WHAT YOU SHOULD DO
Produce an exact copy of all the records.

DATA FOR THE TASK

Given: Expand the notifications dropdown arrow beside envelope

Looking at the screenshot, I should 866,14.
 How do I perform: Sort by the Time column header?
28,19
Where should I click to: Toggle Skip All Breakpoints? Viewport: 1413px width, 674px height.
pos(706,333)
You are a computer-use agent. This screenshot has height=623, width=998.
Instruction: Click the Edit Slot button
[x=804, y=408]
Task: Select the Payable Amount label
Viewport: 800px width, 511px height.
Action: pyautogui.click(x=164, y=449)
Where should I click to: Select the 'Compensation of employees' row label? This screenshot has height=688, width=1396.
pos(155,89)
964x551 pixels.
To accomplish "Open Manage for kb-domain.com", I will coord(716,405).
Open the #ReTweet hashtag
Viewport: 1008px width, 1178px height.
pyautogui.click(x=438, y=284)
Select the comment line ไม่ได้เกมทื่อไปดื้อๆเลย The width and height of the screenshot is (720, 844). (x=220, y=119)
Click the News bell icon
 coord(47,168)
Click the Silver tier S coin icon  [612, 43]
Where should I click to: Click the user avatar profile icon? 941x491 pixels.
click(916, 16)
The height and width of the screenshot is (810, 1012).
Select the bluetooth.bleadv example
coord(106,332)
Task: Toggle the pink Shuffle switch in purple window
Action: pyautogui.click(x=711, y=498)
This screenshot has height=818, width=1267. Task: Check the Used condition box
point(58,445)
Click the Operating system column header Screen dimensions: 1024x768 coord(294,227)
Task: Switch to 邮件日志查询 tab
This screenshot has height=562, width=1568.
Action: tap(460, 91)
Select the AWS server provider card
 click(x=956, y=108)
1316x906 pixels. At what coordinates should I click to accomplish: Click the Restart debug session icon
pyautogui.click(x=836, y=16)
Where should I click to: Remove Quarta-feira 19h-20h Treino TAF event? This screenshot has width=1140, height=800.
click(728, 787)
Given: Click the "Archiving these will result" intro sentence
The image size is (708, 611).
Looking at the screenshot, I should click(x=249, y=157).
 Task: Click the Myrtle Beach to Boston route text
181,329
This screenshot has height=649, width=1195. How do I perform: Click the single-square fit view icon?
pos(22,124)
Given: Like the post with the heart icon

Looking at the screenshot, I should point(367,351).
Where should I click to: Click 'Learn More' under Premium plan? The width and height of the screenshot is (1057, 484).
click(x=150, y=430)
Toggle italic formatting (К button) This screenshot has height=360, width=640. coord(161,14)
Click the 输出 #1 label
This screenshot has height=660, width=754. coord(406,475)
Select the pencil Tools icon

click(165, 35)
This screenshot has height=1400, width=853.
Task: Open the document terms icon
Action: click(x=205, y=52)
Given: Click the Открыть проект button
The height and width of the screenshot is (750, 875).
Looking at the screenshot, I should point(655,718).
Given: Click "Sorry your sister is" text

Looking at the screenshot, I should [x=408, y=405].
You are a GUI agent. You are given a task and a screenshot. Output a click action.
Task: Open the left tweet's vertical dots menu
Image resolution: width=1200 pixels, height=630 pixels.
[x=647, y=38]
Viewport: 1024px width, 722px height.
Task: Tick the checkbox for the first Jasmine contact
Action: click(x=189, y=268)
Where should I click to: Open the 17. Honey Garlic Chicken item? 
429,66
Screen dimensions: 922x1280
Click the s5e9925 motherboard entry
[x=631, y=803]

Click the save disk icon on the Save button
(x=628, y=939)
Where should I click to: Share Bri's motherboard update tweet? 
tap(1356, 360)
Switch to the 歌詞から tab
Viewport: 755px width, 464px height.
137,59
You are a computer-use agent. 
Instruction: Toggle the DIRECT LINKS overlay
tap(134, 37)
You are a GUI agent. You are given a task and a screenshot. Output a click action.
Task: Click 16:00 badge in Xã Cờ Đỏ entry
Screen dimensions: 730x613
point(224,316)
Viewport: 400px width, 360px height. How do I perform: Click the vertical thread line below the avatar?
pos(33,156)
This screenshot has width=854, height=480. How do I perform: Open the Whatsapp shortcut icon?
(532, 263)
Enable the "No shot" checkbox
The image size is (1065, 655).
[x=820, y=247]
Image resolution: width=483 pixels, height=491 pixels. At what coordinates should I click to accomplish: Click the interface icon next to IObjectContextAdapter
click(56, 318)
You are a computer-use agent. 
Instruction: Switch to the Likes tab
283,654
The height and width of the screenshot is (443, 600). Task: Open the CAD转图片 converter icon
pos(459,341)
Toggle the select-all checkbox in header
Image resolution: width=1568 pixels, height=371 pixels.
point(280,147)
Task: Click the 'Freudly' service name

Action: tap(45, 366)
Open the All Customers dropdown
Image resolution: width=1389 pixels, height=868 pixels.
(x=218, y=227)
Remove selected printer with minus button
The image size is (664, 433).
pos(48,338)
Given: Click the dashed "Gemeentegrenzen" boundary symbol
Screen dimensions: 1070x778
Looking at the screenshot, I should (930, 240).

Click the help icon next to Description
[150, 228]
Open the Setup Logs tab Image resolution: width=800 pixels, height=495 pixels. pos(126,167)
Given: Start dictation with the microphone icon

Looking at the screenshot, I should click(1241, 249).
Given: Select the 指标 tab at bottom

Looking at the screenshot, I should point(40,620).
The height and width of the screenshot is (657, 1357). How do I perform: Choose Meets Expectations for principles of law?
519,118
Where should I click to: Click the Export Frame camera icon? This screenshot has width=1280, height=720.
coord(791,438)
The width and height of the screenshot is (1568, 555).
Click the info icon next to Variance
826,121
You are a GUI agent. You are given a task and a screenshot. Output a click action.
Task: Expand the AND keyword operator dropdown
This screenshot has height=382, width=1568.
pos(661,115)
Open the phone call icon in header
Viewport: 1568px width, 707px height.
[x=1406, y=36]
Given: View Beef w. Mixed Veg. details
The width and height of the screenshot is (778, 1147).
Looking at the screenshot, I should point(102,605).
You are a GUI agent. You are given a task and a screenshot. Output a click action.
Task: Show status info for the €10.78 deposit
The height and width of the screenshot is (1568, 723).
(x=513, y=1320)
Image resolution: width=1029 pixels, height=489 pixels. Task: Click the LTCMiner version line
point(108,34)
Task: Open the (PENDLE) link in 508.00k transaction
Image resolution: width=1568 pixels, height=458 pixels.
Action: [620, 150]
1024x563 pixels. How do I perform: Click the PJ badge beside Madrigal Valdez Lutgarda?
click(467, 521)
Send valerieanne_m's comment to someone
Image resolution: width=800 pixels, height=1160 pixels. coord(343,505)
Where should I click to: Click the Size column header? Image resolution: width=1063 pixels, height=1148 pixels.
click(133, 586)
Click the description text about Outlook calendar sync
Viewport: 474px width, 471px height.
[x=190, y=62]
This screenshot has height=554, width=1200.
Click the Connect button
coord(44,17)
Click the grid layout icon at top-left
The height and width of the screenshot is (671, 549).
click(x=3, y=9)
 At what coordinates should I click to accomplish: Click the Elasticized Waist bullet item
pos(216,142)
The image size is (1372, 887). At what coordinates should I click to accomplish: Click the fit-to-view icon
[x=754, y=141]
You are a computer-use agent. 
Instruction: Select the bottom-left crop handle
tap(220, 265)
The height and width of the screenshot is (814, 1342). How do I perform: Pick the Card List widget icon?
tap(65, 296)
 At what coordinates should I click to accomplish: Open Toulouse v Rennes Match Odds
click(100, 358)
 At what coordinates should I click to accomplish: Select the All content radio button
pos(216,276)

WRITTEN RESPONSE
Given: Expand the notifications dropdown arrow beside envelope

Looking at the screenshot, I should 866,14.
 How do I perform: Sort by the Time column header?
28,19
Where should I click to: Toggle Skip All Breakpoints? Viewport: 1413px width, 674px height.
pos(706,333)
You are a computer-use agent. This screenshot has height=623, width=998.
Instruction: Click the Edit Slot button
[x=804, y=408]
Task: Select the Payable Amount label
Viewport: 800px width, 511px height.
Action: pyautogui.click(x=164, y=449)
Where should I click to: Select the 'Compensation of employees' row label? This screenshot has height=688, width=1396.
pos(155,89)
964x551 pixels.
To accomplish "Open Manage for kb-domain.com", I will coord(716,405).
Open the #ReTweet hashtag
Viewport: 1008px width, 1178px height.
pyautogui.click(x=438, y=284)
Select the comment line ไม่ได้เกมทื่อไปดื้อๆเลย The width and height of the screenshot is (720, 844). (x=220, y=119)
Click the News bell icon
 coord(47,168)
Click the Silver tier S coin icon  [612, 43]
Where should I click to: Click the user avatar profile icon? 941x491 pixels.
click(916, 16)
The height and width of the screenshot is (810, 1012).
Select the bluetooth.bleadv example
coord(106,332)
Task: Toggle the pink Shuffle switch in purple window
Action: pyautogui.click(x=711, y=498)
This screenshot has height=818, width=1267. Task: Check the Used condition box
point(58,445)
Click the Operating system column header Screen dimensions: 1024x768 coord(294,227)
Task: Switch to 邮件日志查询 tab
This screenshot has height=562, width=1568.
Action: tap(460, 91)
Select the AWS server provider card
 click(x=956, y=108)
1316x906 pixels. At what coordinates should I click to accomplish: Click the Restart debug session icon
pyautogui.click(x=836, y=16)
Where should I click to: Remove Quarta-feira 19h-20h Treino TAF event? This screenshot has width=1140, height=800.
click(728, 787)
Given: Click the "Archiving these will result" intro sentence
The image size is (708, 611).
Looking at the screenshot, I should click(x=249, y=157).
 Task: Click the Myrtle Beach to Boston route text
181,329
This screenshot has height=649, width=1195. How do I perform: Click the single-square fit view icon?
pos(22,124)
Given: Like the post with the heart icon

Looking at the screenshot, I should point(367,351).
Where should I click to: Click 'Learn More' under Premium plan? The width and height of the screenshot is (1057, 484).
click(x=150, y=430)
Toggle italic formatting (К button) This screenshot has height=360, width=640. coord(161,14)
Click the 输出 #1 label
This screenshot has height=660, width=754. coord(406,475)
Select the pencil Tools icon

click(165, 35)
This screenshot has height=1400, width=853.
Task: Open the document terms icon
Action: click(x=205, y=52)
Given: Click the Открыть проект button
The height and width of the screenshot is (750, 875).
Looking at the screenshot, I should point(655,718).
Given: Click "Sorry your sister is" text

Looking at the screenshot, I should [x=408, y=405].
You are a GUI agent. You are given a task and a screenshot. Output a click action.
Task: Open the left tweet's vertical dots menu
Image resolution: width=1200 pixels, height=630 pixels.
[x=647, y=38]
Viewport: 1024px width, 722px height.
Task: Tick the checkbox for the first Jasmine contact
Action: click(x=189, y=268)
Where should I click to: Open the 17. Honey Garlic Chicken item? 
429,66
Screen dimensions: 922x1280
Click the s5e9925 motherboard entry
[x=631, y=803]

Click the save disk icon on the Save button
(x=628, y=939)
Where should I click to: Share Bri's motherboard update tweet? 
tap(1356, 360)
Switch to the 歌詞から tab
Viewport: 755px width, 464px height.
137,59
You are a computer-use agent. 
Instruction: Toggle the DIRECT LINKS overlay
tap(134, 37)
You are a GUI agent. You are given a task and a screenshot. Output a click action.
Task: Click 16:00 badge in Xã Cờ Đỏ entry
Screen dimensions: 730x613
point(224,316)
Viewport: 400px width, 360px height. How do I perform: Click the vertical thread line below the avatar?
pos(33,156)
This screenshot has width=854, height=480. How do I perform: Open the Whatsapp shortcut icon?
(532, 263)
Enable the "No shot" checkbox
The image size is (1065, 655).
[x=820, y=247]
Image resolution: width=483 pixels, height=491 pixels. At what coordinates should I click to accomplish: Click the interface icon next to IObjectContextAdapter
click(56, 318)
You are a computer-use agent. 
Instruction: Switch to the Likes tab
283,654
The height and width of the screenshot is (443, 600). Task: Open the CAD转图片 converter icon
pos(459,341)
Toggle the select-all checkbox in header
Image resolution: width=1568 pixels, height=371 pixels.
point(280,147)
Task: Click the 'Freudly' service name

Action: tap(45, 366)
Open the All Customers dropdown
Image resolution: width=1389 pixels, height=868 pixels.
(x=218, y=227)
Remove selected printer with minus button
The image size is (664, 433).
pos(48,338)
Given: Click the dashed "Gemeentegrenzen" boundary symbol
Screen dimensions: 1070x778
Looking at the screenshot, I should (930, 240).

Click the help icon next to Description
[150, 228]
Open the Setup Logs tab Image resolution: width=800 pixels, height=495 pixels. pos(126,167)
Given: Start dictation with the microphone icon

Looking at the screenshot, I should click(1241, 249).
Given: Select the 指标 tab at bottom

Looking at the screenshot, I should point(40,620).
The height and width of the screenshot is (657, 1357). How do I perform: Choose Meets Expectations for principles of law?
519,118
Where should I click to: Click the Export Frame camera icon? This screenshot has width=1280, height=720.
coord(791,438)
The width and height of the screenshot is (1568, 555).
Click the info icon next to Variance
826,121
You are a GUI agent. You are given a task and a screenshot. Output a click action.
Task: Expand the AND keyword operator dropdown
This screenshot has height=382, width=1568.
pos(661,115)
Open the phone call icon in header
Viewport: 1568px width, 707px height.
[x=1406, y=36]
Given: View Beef w. Mixed Veg. details
The width and height of the screenshot is (778, 1147).
Looking at the screenshot, I should point(102,605).
You are a GUI agent. You are given a task and a screenshot. Output a click action.
Task: Show status info for the €10.78 deposit
The height and width of the screenshot is (1568, 723).
(x=513, y=1320)
Image resolution: width=1029 pixels, height=489 pixels. Task: Click the LTCMiner version line
point(108,34)
Task: Open the (PENDLE) link in 508.00k transaction
Image resolution: width=1568 pixels, height=458 pixels.
Action: [620, 150]
1024x563 pixels. How do I perform: Click the PJ badge beside Madrigal Valdez Lutgarda?
click(467, 521)
Send valerieanne_m's comment to someone
Image resolution: width=800 pixels, height=1160 pixels. coord(343,505)
Where should I click to: Click the Size column header? Image resolution: width=1063 pixels, height=1148 pixels.
click(133, 586)
Click the description text about Outlook calendar sync
Viewport: 474px width, 471px height.
[x=190, y=62]
This screenshot has height=554, width=1200.
Click the Connect button
coord(44,17)
Click the grid layout icon at top-left
The height and width of the screenshot is (671, 549).
click(x=3, y=9)
 At what coordinates should I click to accomplish: Click the Elasticized Waist bullet item
pos(216,142)
The image size is (1372, 887). At what coordinates should I click to accomplish: Click the fit-to-view icon
[x=754, y=141]
You are a computer-use agent. 
Instruction: Select the bottom-left crop handle
tap(220, 265)
The height and width of the screenshot is (814, 1342). How do I perform: Pick the Card List widget icon?
tap(65, 296)
 At what coordinates should I click to accomplish: Open Toulouse v Rennes Match Odds
click(100, 358)
 At what coordinates should I click to accomplish: Select the All content radio button
pos(216,276)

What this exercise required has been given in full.